Hagerbach hingegen liege weit entfernt von den nächsten grossen Städten und Distributions-Zentern. «Zudem befindet sich deren Produktionshalle in einem Stollen unter der Erde, was die Klimatisierung und Logistik komplex und teuer macht.» Vertical Farming hingegen kann überall überirdisch betrieben werden, wo leerstehende Gebäude oder Hallen zur Verfügung stehen. 

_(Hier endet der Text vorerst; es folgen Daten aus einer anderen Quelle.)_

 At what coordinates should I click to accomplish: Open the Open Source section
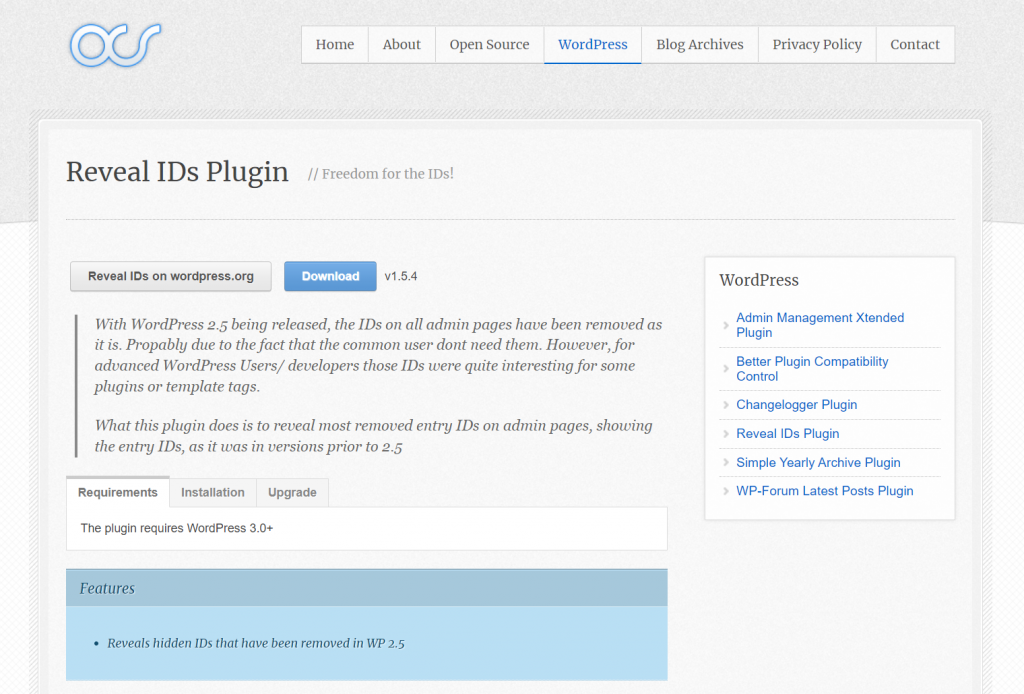tap(489, 44)
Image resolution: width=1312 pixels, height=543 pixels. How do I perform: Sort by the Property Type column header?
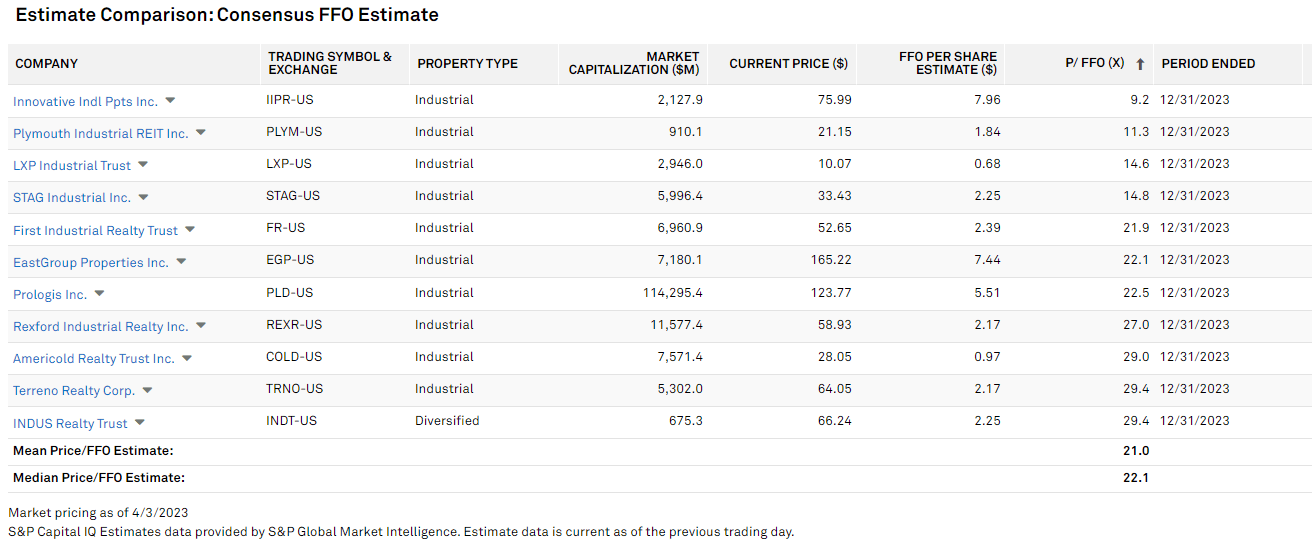(467, 63)
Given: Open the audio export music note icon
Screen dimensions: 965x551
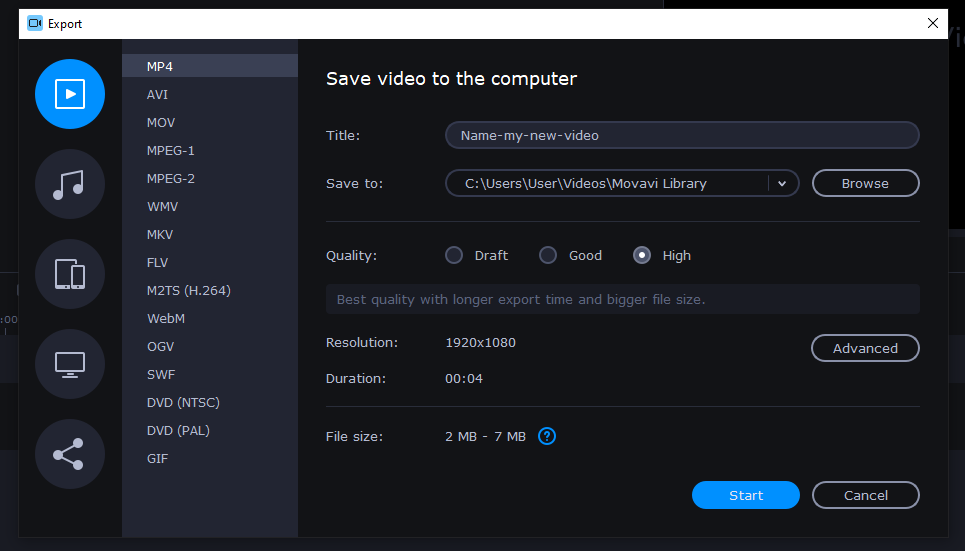Looking at the screenshot, I should pyautogui.click(x=70, y=184).
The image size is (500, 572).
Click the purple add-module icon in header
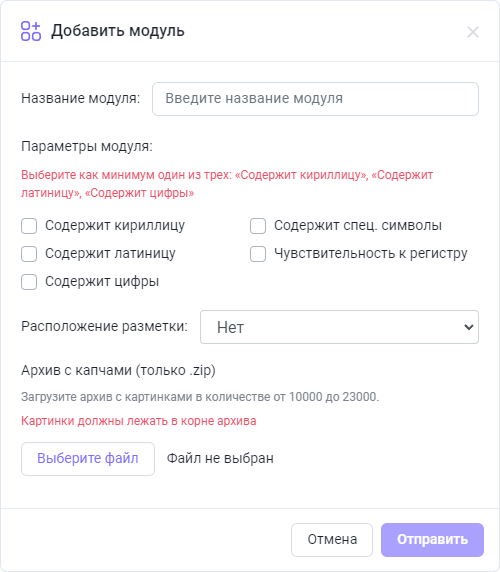31,31
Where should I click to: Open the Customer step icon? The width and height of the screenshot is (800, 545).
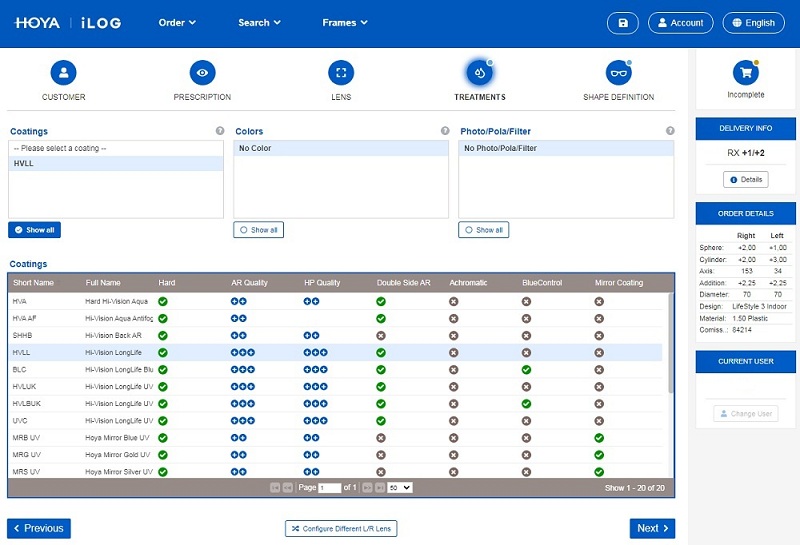coord(63,72)
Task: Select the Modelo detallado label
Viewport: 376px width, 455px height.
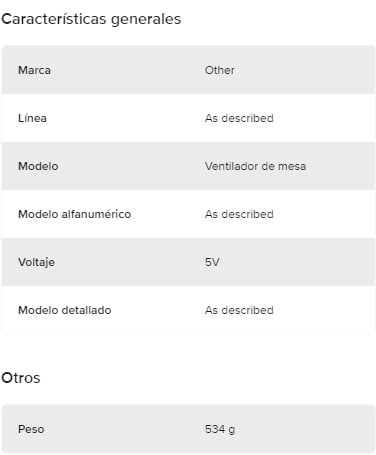Action: [65, 310]
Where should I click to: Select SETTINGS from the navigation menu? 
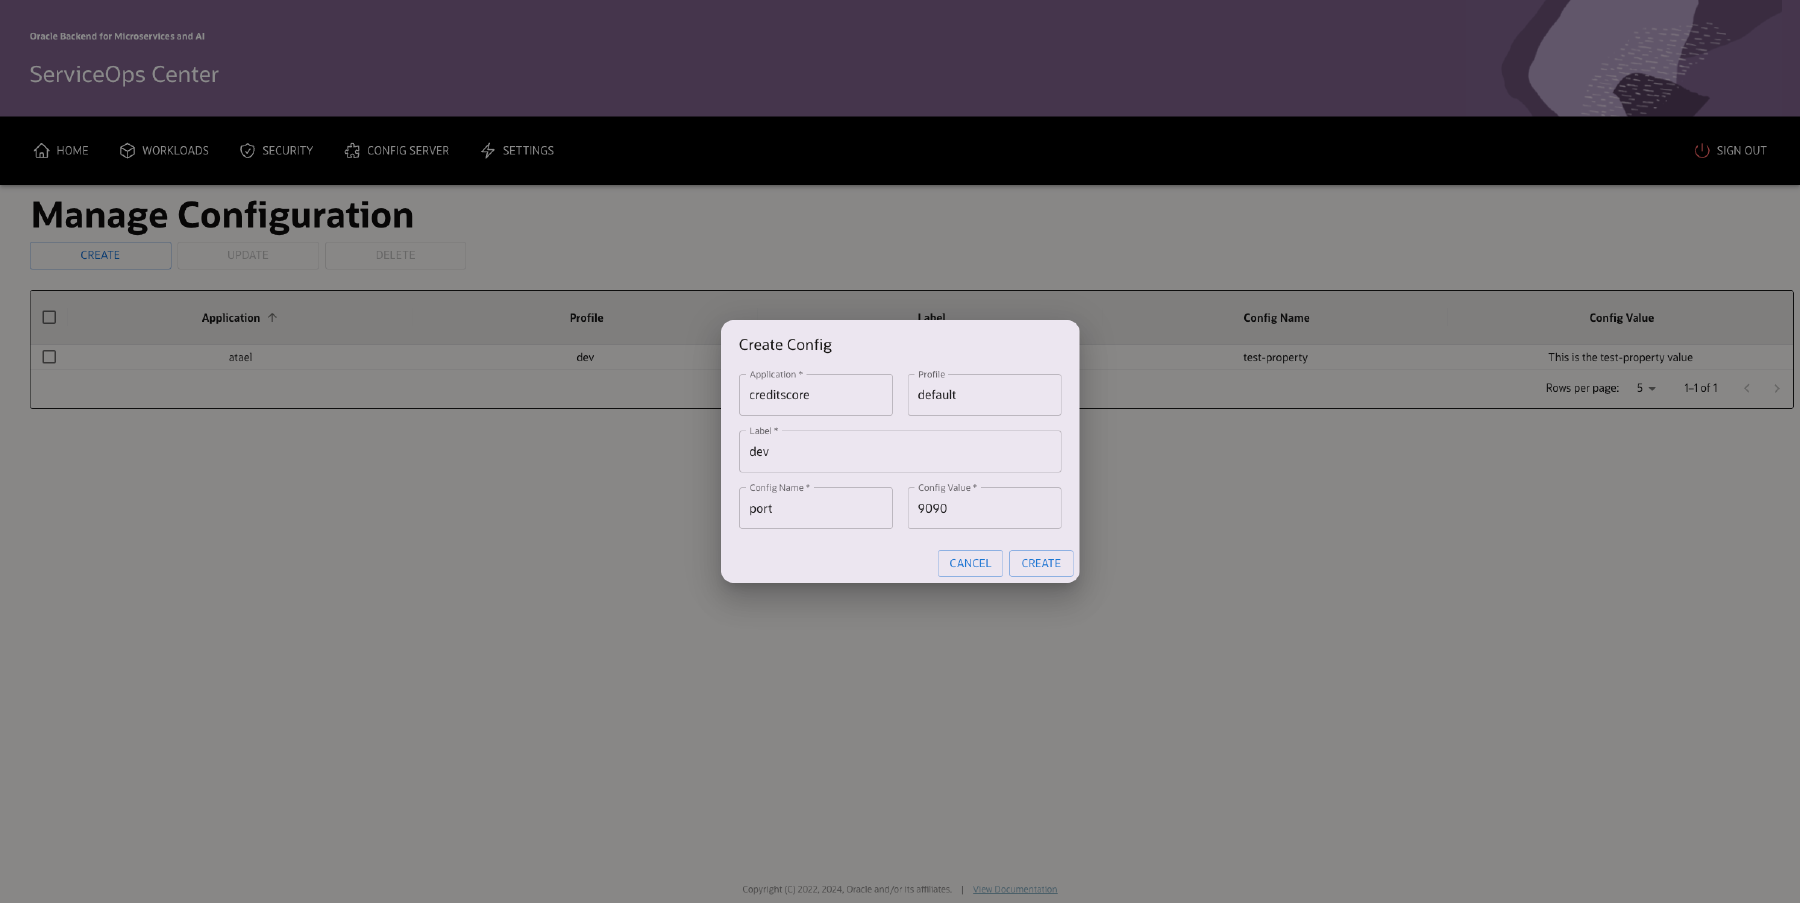point(528,150)
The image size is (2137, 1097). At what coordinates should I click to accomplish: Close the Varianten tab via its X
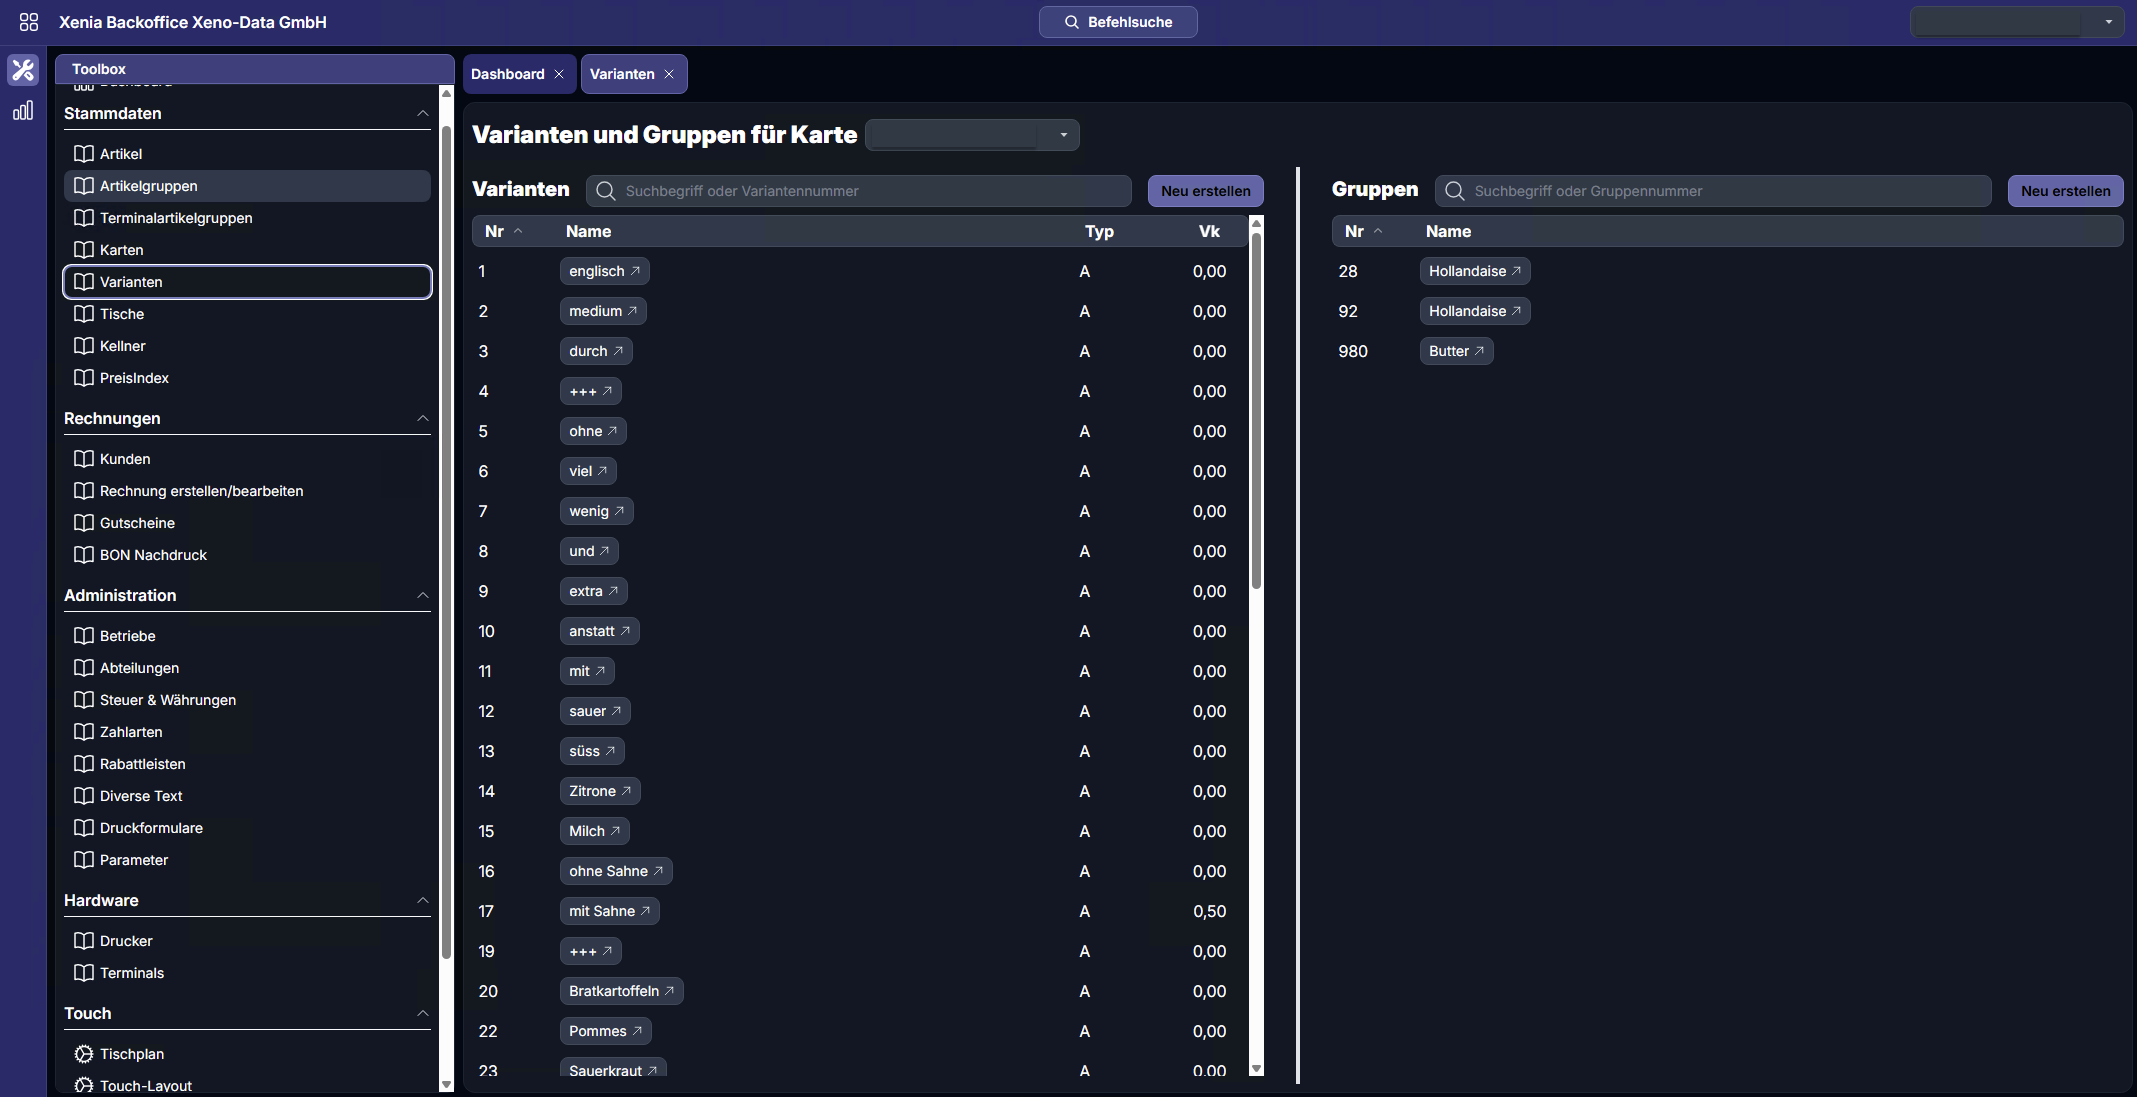point(669,74)
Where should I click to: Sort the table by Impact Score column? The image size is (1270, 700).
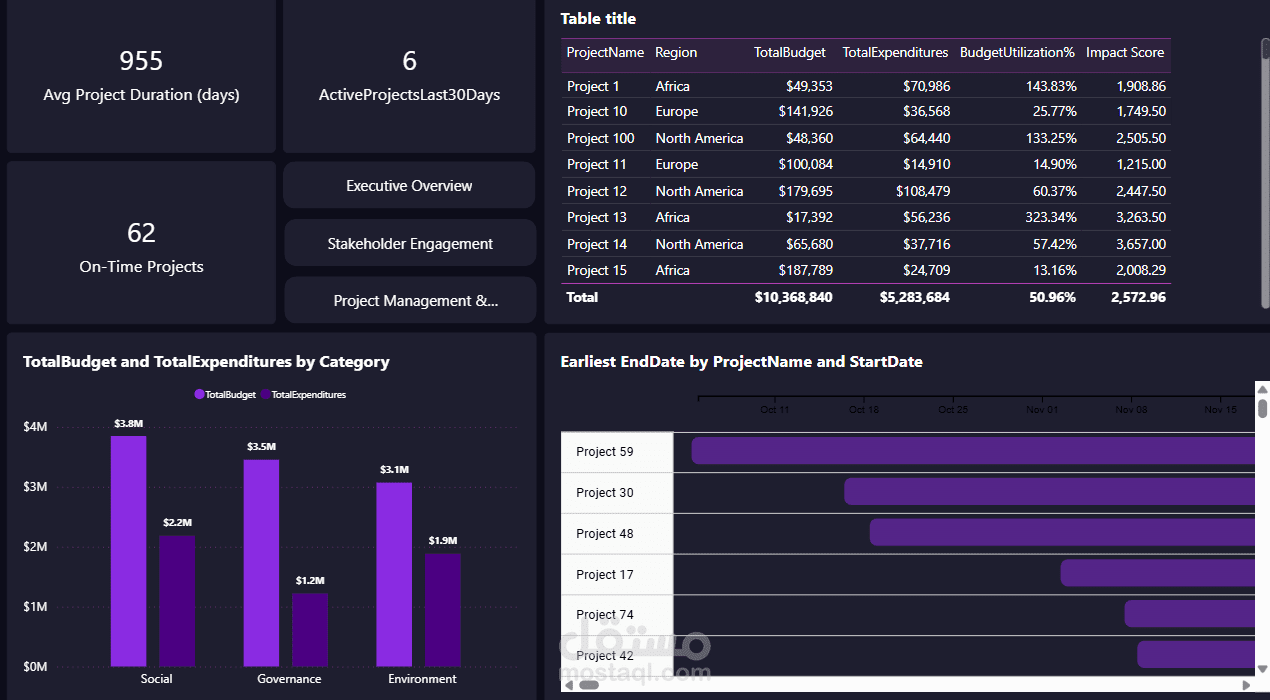pyautogui.click(x=1124, y=52)
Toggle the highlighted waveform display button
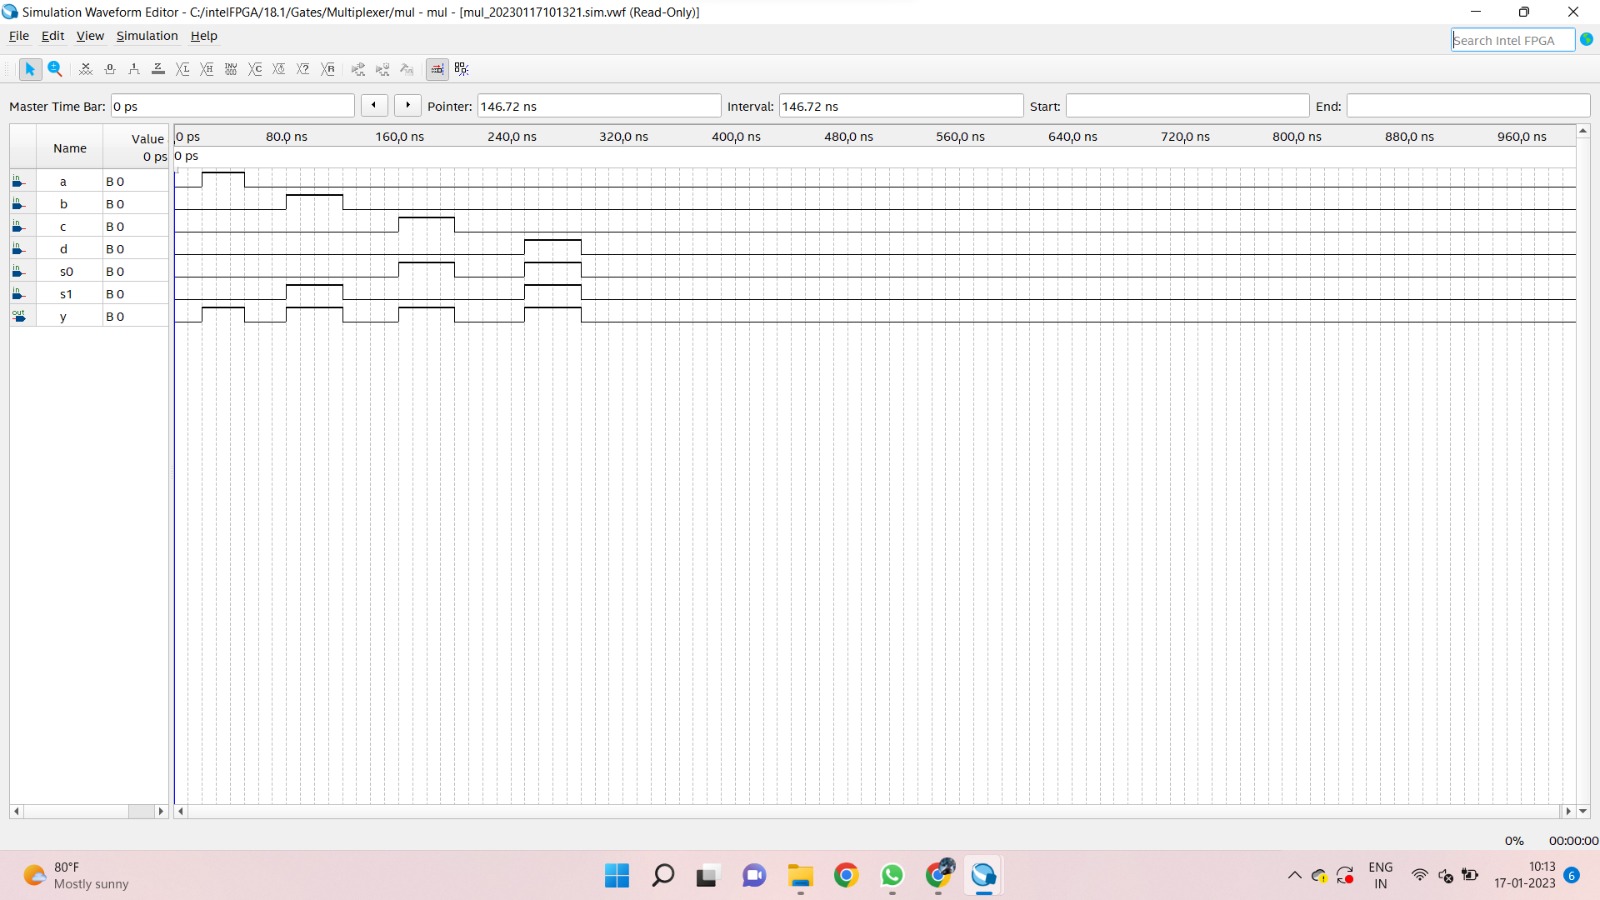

Auf der Suche nach geeigneten Gebäuden
Das dürfte mit ein Grund dafür gewesen sein, dass die Migros Basel als Partnerin in das Projekt eingestiegen ist, wie sie am 15. Januar bekannt gegeben hat. Es ist durchaus denkbar, dass sie in Zukunft wenig benutzte Gebäude aus ihrem Besitz in Produktionshallen für Vertical Farming verwandelt.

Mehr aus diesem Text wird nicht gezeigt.